─── Available records
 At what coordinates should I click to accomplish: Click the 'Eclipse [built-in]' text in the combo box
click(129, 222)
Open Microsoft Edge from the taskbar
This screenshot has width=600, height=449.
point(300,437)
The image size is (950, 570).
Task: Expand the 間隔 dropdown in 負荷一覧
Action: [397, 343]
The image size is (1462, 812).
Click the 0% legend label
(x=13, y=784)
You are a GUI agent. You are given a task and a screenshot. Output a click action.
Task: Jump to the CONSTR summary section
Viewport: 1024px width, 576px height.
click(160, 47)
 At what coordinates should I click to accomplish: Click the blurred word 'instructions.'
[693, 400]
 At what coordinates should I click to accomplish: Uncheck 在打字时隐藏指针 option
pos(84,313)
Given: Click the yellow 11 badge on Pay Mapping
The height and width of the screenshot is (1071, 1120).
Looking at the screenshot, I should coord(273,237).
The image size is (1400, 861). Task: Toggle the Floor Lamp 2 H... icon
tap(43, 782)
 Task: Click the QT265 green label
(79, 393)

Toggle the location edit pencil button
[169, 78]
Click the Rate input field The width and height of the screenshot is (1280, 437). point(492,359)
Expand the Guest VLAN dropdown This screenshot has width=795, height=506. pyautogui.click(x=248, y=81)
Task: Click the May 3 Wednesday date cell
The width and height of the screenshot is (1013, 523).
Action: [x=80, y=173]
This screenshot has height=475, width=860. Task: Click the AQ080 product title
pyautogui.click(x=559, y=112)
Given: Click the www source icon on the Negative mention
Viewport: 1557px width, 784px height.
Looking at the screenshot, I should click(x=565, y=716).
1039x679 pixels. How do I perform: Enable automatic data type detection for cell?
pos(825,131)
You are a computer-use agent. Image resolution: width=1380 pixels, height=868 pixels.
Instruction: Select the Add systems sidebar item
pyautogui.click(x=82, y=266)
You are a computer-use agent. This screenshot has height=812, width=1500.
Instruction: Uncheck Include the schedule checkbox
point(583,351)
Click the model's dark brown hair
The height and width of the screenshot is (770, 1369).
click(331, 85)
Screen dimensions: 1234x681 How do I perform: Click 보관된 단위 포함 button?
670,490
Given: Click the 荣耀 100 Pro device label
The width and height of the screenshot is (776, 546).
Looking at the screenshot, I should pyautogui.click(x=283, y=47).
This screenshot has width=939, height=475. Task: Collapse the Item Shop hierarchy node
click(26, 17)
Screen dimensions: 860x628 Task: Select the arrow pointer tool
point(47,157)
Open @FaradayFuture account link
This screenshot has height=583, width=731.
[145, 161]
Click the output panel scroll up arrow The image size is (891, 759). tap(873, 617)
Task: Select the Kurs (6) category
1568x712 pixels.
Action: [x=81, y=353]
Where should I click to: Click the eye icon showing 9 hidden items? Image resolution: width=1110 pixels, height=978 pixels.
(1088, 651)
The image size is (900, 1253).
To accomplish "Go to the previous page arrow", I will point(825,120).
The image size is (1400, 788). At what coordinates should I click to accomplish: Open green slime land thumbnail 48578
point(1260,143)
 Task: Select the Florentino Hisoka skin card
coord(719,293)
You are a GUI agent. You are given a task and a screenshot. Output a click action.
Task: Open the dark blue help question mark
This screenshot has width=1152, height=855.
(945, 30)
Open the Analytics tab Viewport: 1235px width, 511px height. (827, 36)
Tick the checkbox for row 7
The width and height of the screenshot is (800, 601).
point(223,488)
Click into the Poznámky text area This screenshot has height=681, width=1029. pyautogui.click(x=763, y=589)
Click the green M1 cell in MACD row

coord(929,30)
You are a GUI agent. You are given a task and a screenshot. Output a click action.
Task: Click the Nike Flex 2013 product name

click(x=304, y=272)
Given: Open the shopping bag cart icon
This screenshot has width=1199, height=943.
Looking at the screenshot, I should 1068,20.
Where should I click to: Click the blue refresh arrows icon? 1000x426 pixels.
──────
§ **Problem description**
Return, with no changes, every line from the start of the records down to the line containing "The image size is (950, 570).", both ends included.

§ **Task output**
 At what coordinates should I click to accomplish: Click the 'Eclipse [built-in]' text in the combo box
click(129, 222)
Open Microsoft Edge from the taskbar
This screenshot has width=600, height=449.
point(300,437)
The image size is (950, 570).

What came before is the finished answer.